Your instructions. Repeat the records exactly. Every line must match.

Data for review.
>>

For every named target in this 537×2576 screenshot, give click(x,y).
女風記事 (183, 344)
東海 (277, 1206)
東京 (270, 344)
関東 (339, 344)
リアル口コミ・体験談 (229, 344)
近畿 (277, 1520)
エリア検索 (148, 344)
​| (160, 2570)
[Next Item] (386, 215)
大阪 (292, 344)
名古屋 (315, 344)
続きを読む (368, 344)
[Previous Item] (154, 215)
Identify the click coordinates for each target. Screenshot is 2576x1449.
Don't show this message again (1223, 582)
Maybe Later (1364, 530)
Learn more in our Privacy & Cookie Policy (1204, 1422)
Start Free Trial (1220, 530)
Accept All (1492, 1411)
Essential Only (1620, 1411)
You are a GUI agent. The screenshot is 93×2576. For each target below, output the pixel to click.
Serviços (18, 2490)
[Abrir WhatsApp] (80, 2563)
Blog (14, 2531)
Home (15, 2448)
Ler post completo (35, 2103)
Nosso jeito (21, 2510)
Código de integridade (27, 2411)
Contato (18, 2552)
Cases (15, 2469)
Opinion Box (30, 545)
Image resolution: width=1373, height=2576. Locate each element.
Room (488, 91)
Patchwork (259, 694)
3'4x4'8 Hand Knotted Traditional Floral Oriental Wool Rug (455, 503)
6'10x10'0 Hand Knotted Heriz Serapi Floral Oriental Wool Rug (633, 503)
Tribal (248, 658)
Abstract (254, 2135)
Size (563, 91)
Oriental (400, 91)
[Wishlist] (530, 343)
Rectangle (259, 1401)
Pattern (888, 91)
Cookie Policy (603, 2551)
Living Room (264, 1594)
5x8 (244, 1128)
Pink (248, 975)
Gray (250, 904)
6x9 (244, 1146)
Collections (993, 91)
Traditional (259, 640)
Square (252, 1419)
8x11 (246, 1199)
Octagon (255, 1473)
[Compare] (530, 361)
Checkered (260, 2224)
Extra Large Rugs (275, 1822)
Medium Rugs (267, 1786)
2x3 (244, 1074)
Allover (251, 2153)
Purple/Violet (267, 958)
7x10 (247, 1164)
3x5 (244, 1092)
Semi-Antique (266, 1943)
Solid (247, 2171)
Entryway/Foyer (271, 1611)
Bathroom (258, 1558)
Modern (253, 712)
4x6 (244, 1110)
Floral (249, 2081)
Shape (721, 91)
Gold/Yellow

<<

Exercise response.
For every named target in this 537×2576 screenshot, give click(x,y).
女風記事 (183, 344)
東海 (277, 1206)
東京 (270, 344)
関東 (339, 344)
リアル口コミ・体験談 (229, 344)
近畿 (277, 1520)
エリア検索 (148, 344)
​| (160, 2570)
[Next Item] (386, 215)
大阪 (292, 344)
名古屋 (315, 344)
続きを読む (368, 344)
[Previous Item] (154, 215)
Identify the click coordinates for each target. Screenshot is 2576x1449.
Don't show this message again (1223, 582)
Maybe Later (1364, 530)
Learn more in our Privacy & Cookie Policy (1204, 1422)
Start Free Trial (1220, 530)
Accept All (1492, 1411)
Essential Only (1620, 1411)
You are a GUI agent. The screenshot is 93×2576. For each target below, output the pixel to click.
Serviços (18, 2490)
[Abrir WhatsApp] (80, 2563)
Blog (14, 2531)
Home (15, 2448)
Ler post completo (35, 2103)
Nosso jeito (21, 2510)
Código de integridade (27, 2411)
Contato (18, 2552)
Cases (15, 2469)
Opinion Box (30, 545)
Image resolution: width=1373, height=2576. Locate each element.
Room (488, 91)
Patchwork (259, 694)
3'4x4'8 Hand Knotted Traditional Floral Oriental Wool Rug (455, 503)
6'10x10'0 Hand Knotted Heriz Serapi Floral Oriental Wool Rug (633, 503)
Tribal (248, 658)
Abstract (254, 2135)
Size (563, 91)
Oriental (400, 91)
[Wishlist] (530, 343)
Rectangle (259, 1401)
Pattern (888, 91)
Cookie Policy (603, 2551)
Living Room (264, 1594)
5x8 (244, 1128)
Pink (248, 975)
Gray (250, 904)
6x9 (244, 1146)
Collections (993, 91)
Traditional (259, 640)
Square (252, 1419)
8x11 (246, 1199)
Octagon (255, 1473)
[Compare] (530, 361)
Checkered (260, 2224)
Extra Large Rugs (275, 1822)
Medium Rugs (267, 1786)
2x3 (244, 1074)
Allover (251, 2153)
Purple/Violet (267, 958)
7x10 (247, 1164)
3x5 (244, 1092)
Semi-Antique (266, 1943)
Solid (247, 2171)
Entryway/Foyer (271, 1611)
Bathroom (258, 1558)
Modern (253, 712)
4x6 (244, 1110)
Floral (249, 2081)
Shape (721, 91)
Gold/Yellow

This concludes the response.